You’ll also need to drop DVD players, TVs, and an electrical infrastructure.
So there seems to be a big push from a high level just now to raise awareness of North Korean atrocities, and I’m kind of wondering what the justification is. I mean, we all know nobody’s going to do shit for these people. North Korean artillery threatens too many South Korean civilians, and (more importantly) feeding 25 million helpless refugees is hard and we don’t wanna. We’re just gonna keep wringing our hands and saying “oh, what a shame” and letting it happen. So who’s gaining, politically, by this new effort?
Good point, but a fair minority of the population, what might be called the “Outer Party,” have electricity, TVs, and even DVD players.
These are exactly the kind of people who would do the most damage if they became disaffected.
I agree, but do you contest the accuracy of the statements in that document? More importantly, does North Korea contest it? Has North Korea made any official statement to refute the accusations? I think there’s too much detail and too many references to the public record for that report to have been fabricated.
The system there is broken, to the point that Kim Jung Un had to execute his uncle, whose trade role with China gave him enough access to resources to appear to be (or to actually be) a threat.
How could we create a framework that would facilitate a peaceful change? From a purely pragmatic perspective, the west has no interest in invasion of North Korea - their resources don’t justify the effort, and an invasion of North Korea would result in US / Western forces on the doorstep of China, which would be bad for international relationships that do we care about. It’s easier for everyone to ignore what is happening in North Korea, because to tackle the problem would release millions of refugees to impoverish China and South Korea.

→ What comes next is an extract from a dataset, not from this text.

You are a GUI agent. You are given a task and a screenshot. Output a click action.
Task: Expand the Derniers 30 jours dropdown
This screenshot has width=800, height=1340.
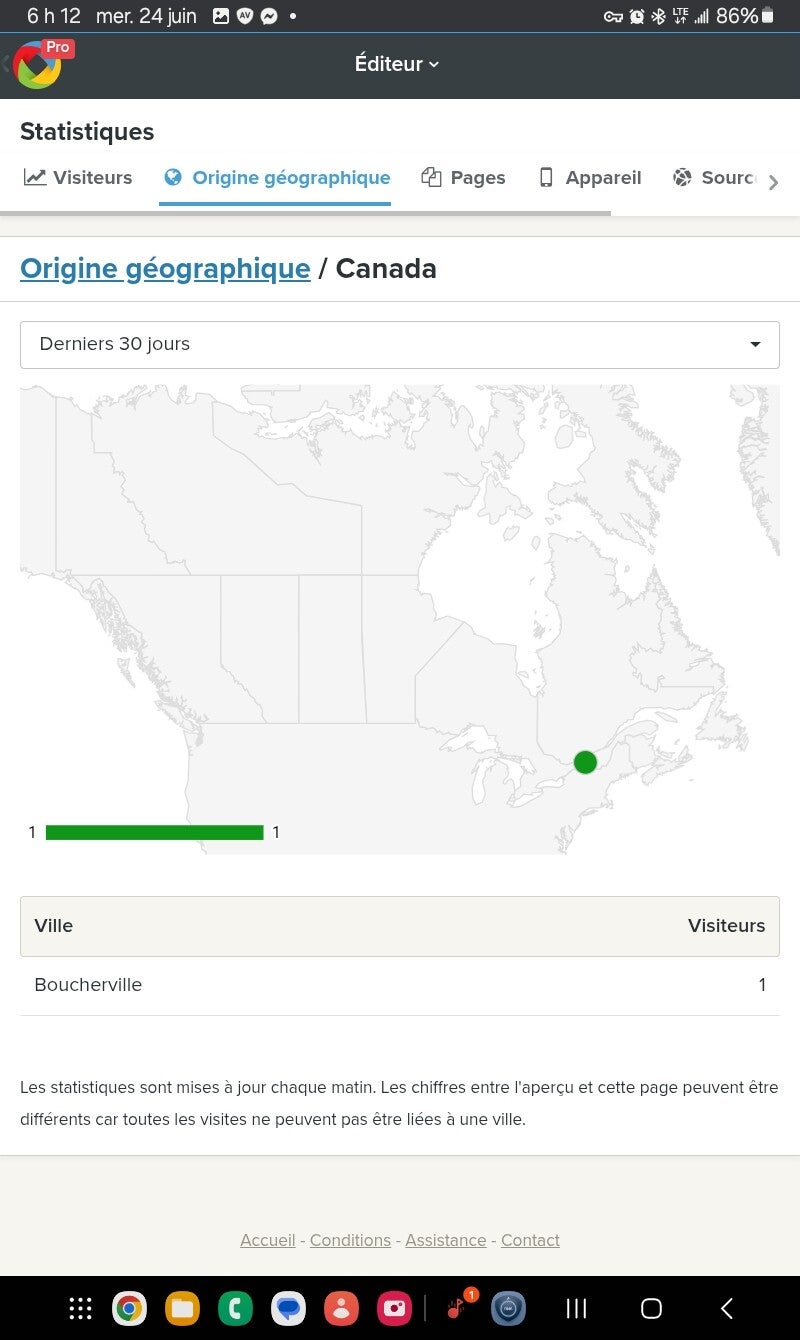[400, 344]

What we actually need is an agreement between China, Russia, Japan, South Korea and the USA as to how to handle a potential collapse of North Korea in a way that minimises the loss of life, e.g. each country agrees to provide food for a period of five years to 6 million of the population, and the space to allow some kind of non-psychotic government to emerge amongst the North Koreans.
It might be better if a democratic nation emerged in North Korea, but even a caretaker communist regime that actually focussed on improving the lot of the people would be a vast improvement, versus the paranoid system that’s reported by the UN. North Korea is still an echo of Russia under Stalin, or China under Mao.
It´s not exactly Afghanistan I think. I don´t really know what kind of education Afghani citizens have on average, but in NK there´s supposedly a lot of people with a useful education.
Koreans are a very determined people, just look at how South Korea has transformed itself over 50 years. If anyone can rebuild a united Korea, the Koreans can. Also, with all the hostility, there is still a sense of community among Koreans of the North and the South, although with the last generation to know a united Korea getting old and dying, that may disappear quickly.
I´m no military expert, but as far as I´m informed, the nuclear capabilities of NK have not yet reached the point where the can launch nuclear warheads, but who knows. The other problem lies with the fact that Seoul is situated within range of NK artillery that is positioned all along the border, so in case of a war, Seoul would be hit hard.
Yet another aspect of the problem is that neither China nor the U.S. have a real interest in Korean unification. Politically, they profit much more from a NK leadership dependent on China and South Korea and Japan dependent on the U.S. in turn.
Yeah, I skimmed over the comments over at The Atlantic and was surprised that no one was pointing out that these sound just like “stress positions”, perfectly fair game as part of “enhanced interrogation”. I sure wish we in the US had a stronger moral leg to stand on to condemn these practices. But we don’t.